Lassaad Ben Ahmed
05 Novembre 2021•Mise à jour: 05 Novembre 2021
AA / Kinshasa / Pascal Mulegwa
Une nouvelle attaque des rebelles ADF a fait 7 morts dont 4 assaillants, jeudi matin, à Beni, un territoire de la province du Nord - Kivu dans l’Est de la République démocratique du Congo (RDC), d’après l’armée.
« Les éléments des Forces armées ont neutralisé ce jeudi matin 4 terroristes ADF/MTM près du village de Mantumbi. Ils voulaient se ravitailler en vivres, hélas ils se sont attaqués aux civils. Ils ont tué 3 dont deux femmes », a déclaré dans un message laconique à l'Agence Anadolu, le capitaine Anthony Mwalushay, porte-parole de l’armée dans la région.

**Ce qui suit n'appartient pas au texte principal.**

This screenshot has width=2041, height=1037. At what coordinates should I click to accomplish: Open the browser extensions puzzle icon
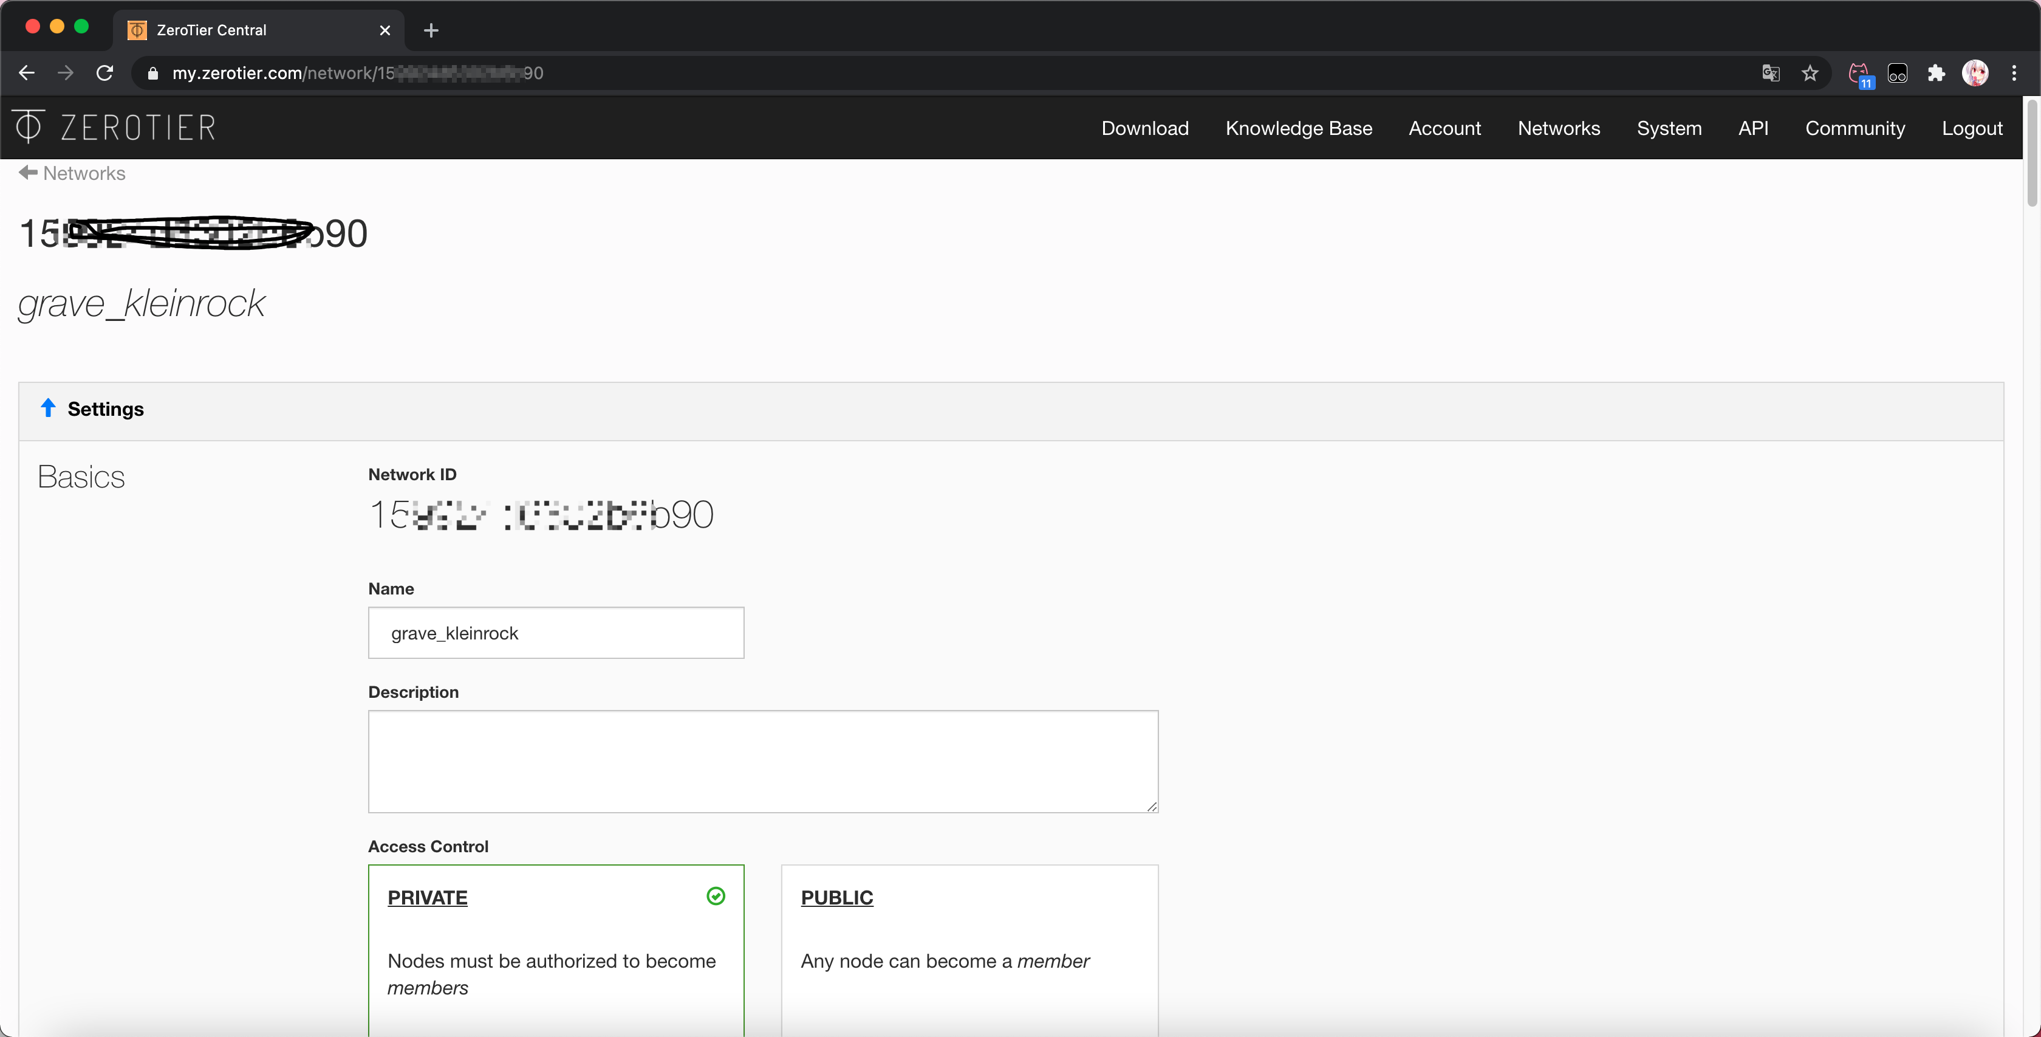(1936, 73)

Les populations venaient pourtant de réoccuper ce village qui était devenu sanctuaires des forces démocratiques alliés (ADF), groupe armé d’origine ougandaise et qui est accusé de massacrer des civils depuis 2014 dans le territoire de Beni, frontalière avec l’Ouganda.
La société civile a fait état d'un « sabotage » pour replonger la population dans le désespoir.
La persistance des attaques armées dans le territoire de Beni, a entrainé l’arrêt des interventions de 10 organisations humanitaires, privant 116 000 personnes déplacées de toute assistance vitale, a affirmé, jeudi, le bureau de coordination des affaires humanitaires des Nations Unies (OCHA) dans une note aux médias.
Les ADF sont de loin le groupe armé le plus sanglant parmi les 122 actifs et recensés actuellement dans l'Est de la RDC par les experts indépendants et les Nations Unies.
Depuis le début de l'année 2021, plus de 25 villages ont été attaqués et plus de 200 personnes tuées par ce groupe en Ituri et dans le Nord-Kivu, selon le dernier rapport de l’Agence des Nations Unies pour les réfugiés (HCR) qui faisait état de son inquiétude face à l’afflux de déplacés suites aux violences armées.
Le 11 mars, les États-Unis ont placé, l’ADF dont les combattants sont installés dans l'est de la RDC depuis 1995 après leur opposition au régime de Yoweri Museveni, parmi les « groupes terroristes » affiliés Daech.
En décrétant l’état de siège, le président Félix Tshisekedi a nommé des généraux de l’armée et de la police à la tête des provinces du Nord - Kivu et de l'Ituri frontalières avec l’Ouganda et le Rwanda.